▶ EXERCISE PROMPT:
Find the lines holding the string "agent" in the data, then copy all of them.

Records contained in a dataset

- Opening Delimiter -

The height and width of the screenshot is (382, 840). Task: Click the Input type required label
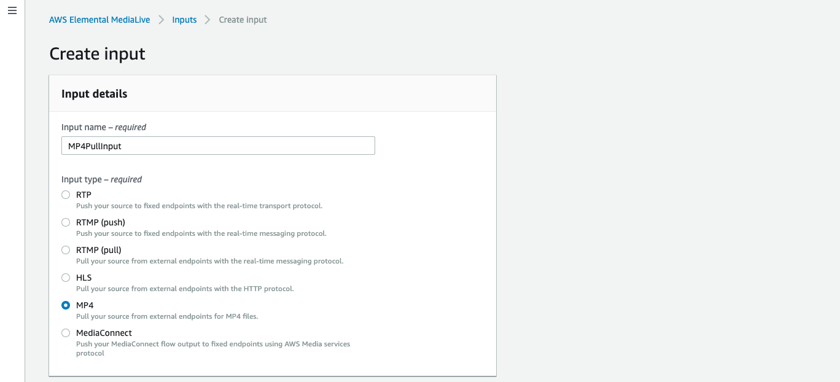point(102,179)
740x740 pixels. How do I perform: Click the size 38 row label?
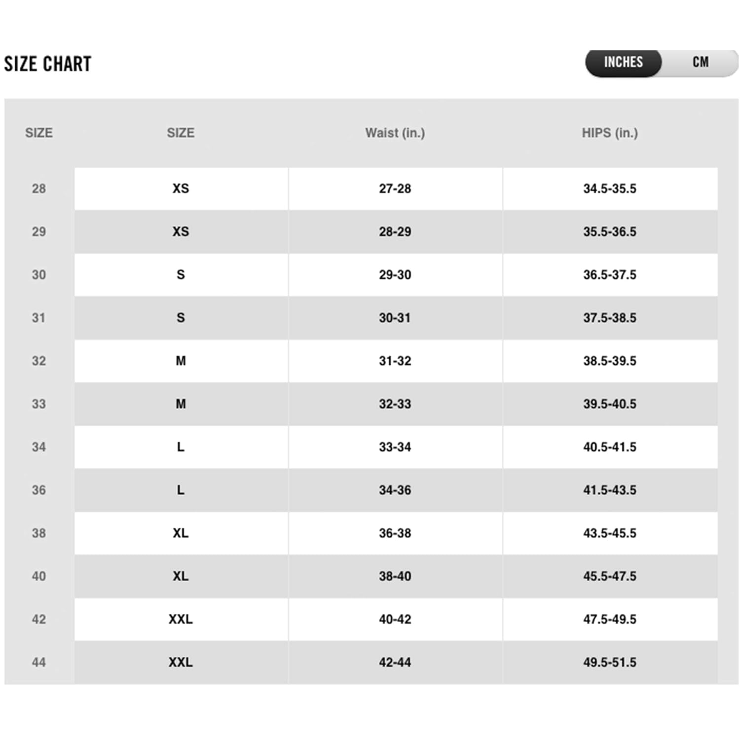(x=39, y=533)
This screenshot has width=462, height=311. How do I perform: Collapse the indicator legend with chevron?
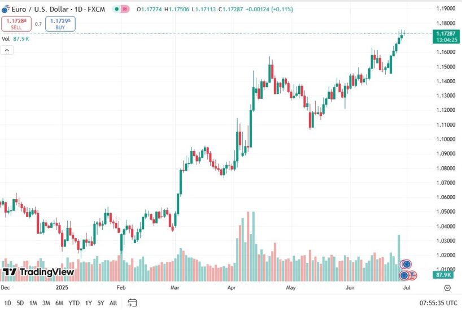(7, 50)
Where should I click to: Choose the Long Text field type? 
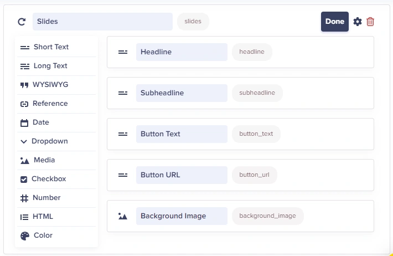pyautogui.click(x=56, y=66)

- Closing Delimiter -
- Opening Delimiter -

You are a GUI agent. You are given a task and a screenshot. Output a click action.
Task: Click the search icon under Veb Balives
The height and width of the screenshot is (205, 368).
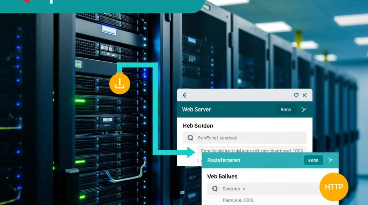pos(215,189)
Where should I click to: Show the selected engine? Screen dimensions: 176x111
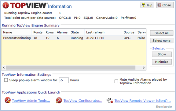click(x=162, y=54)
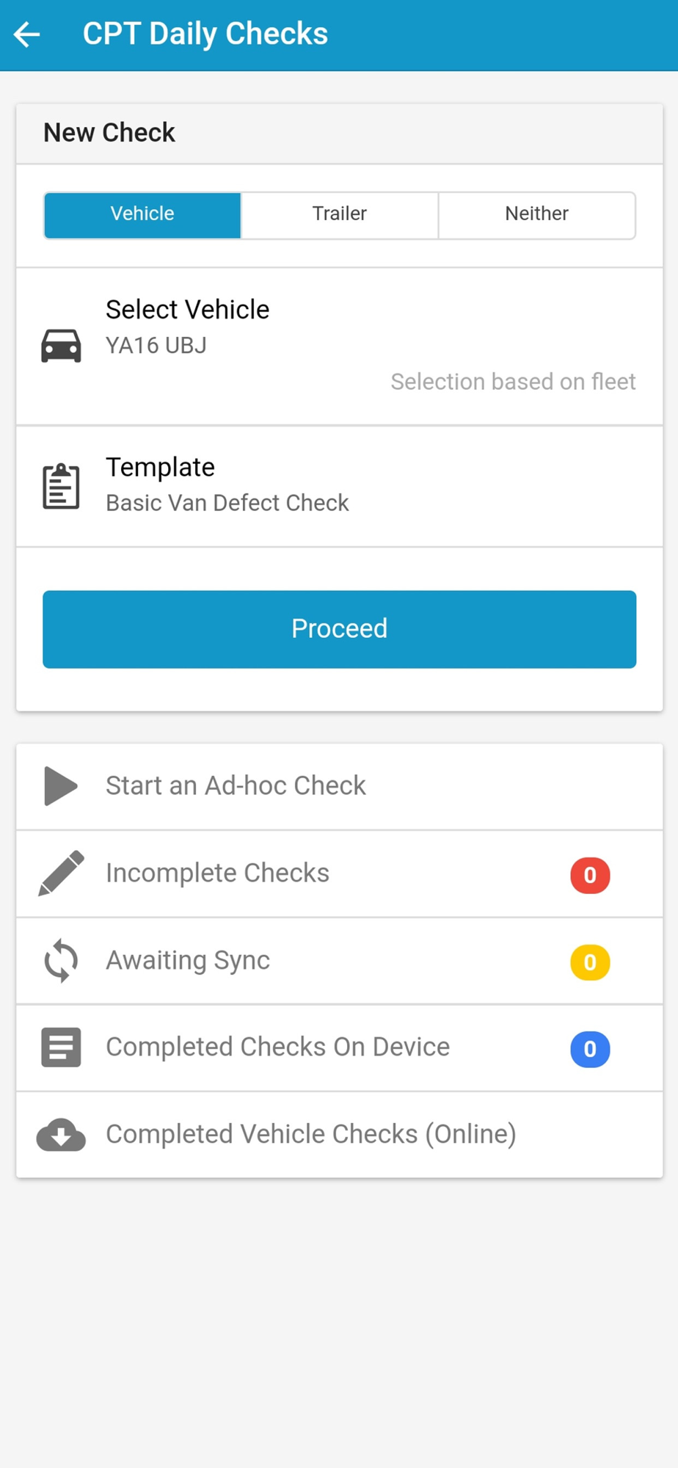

- Closing Delimiter -
- Opening Delimiter -

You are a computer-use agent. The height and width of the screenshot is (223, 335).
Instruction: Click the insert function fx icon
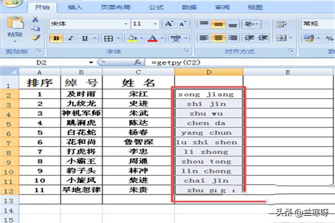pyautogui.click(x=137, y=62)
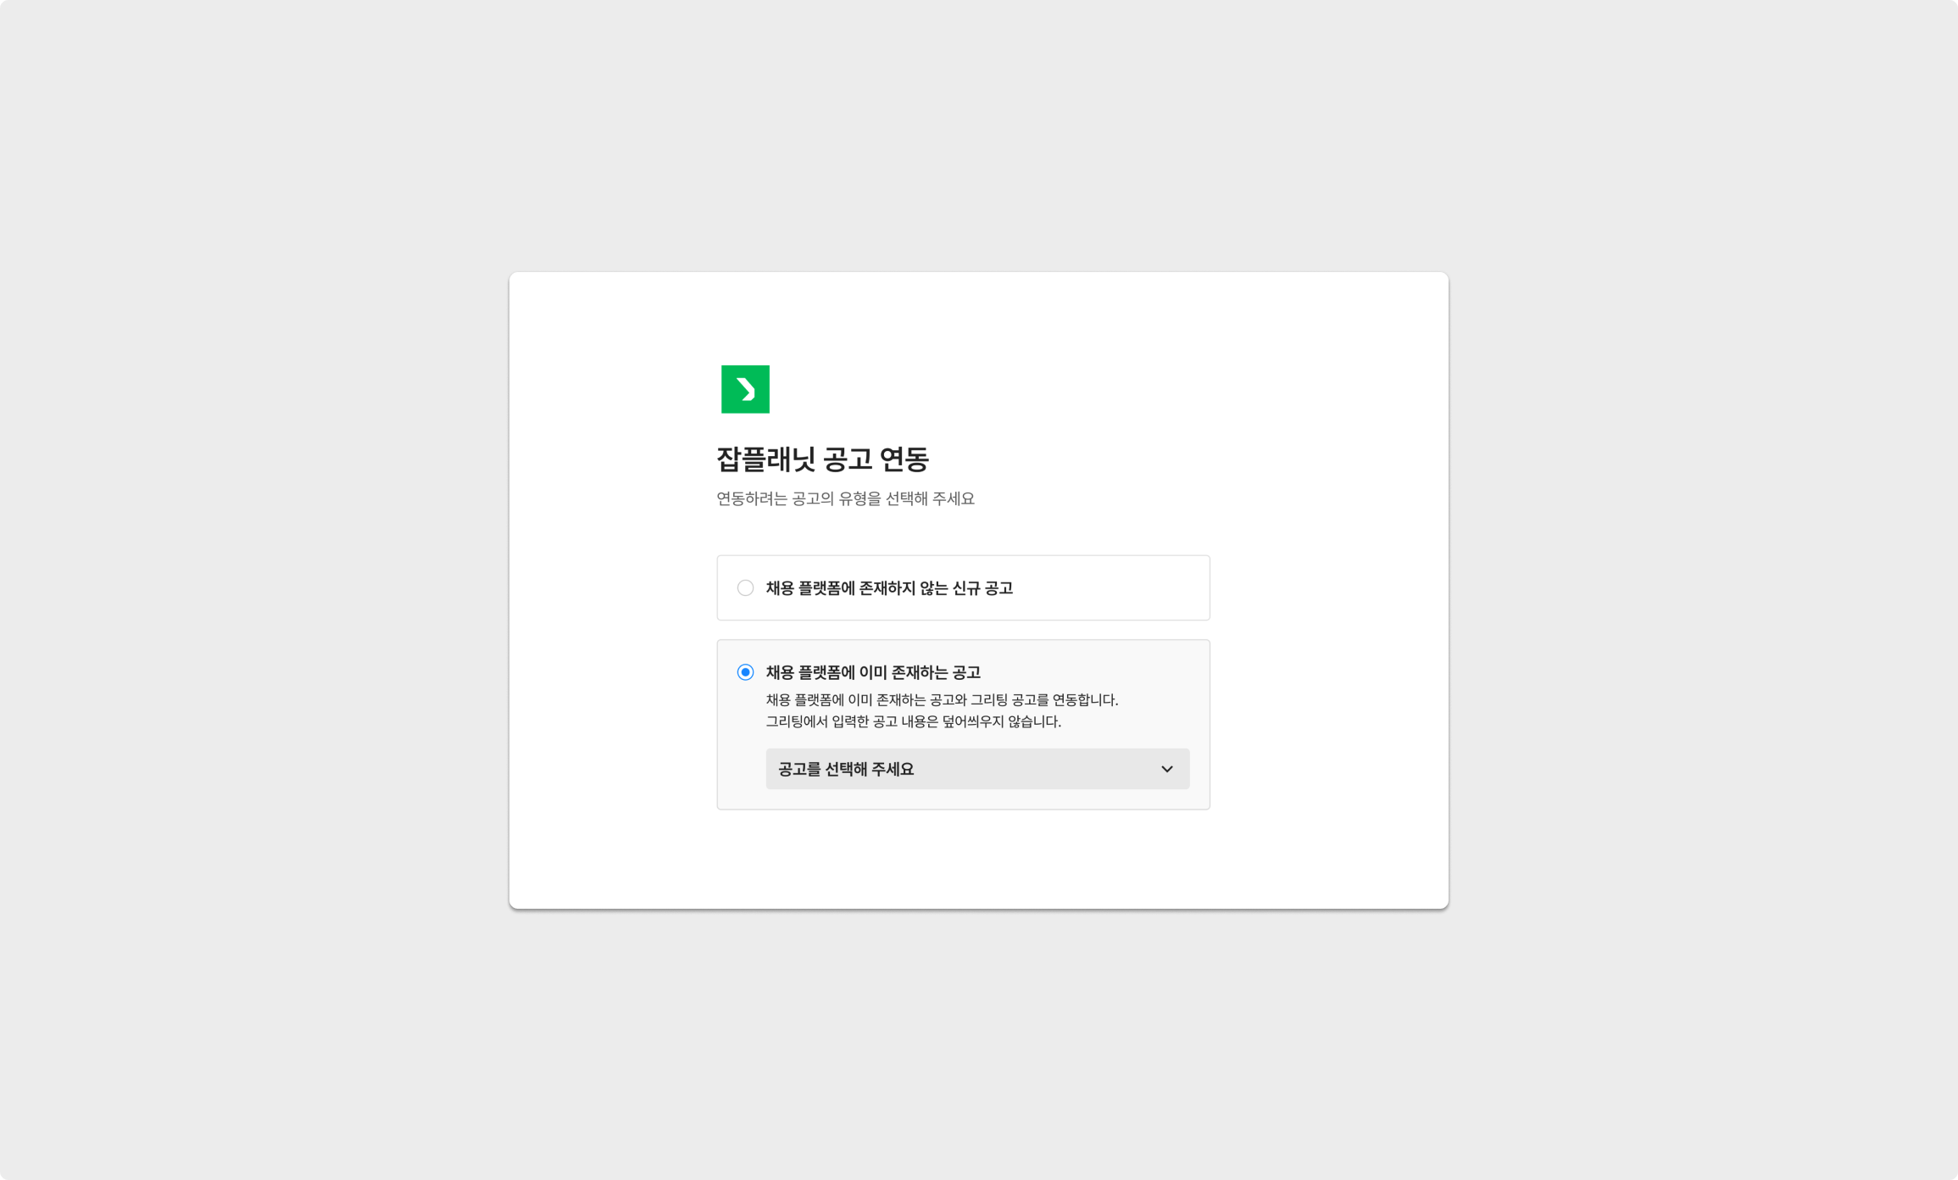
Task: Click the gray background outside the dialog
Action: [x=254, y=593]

- Closing Delimiter -

▶ TASK OUTPUT:
You are a GUI agent. You are given a task and a screenshot. Output a click action.
You are a computer-use agent. The height and width of the screenshot is (223, 335).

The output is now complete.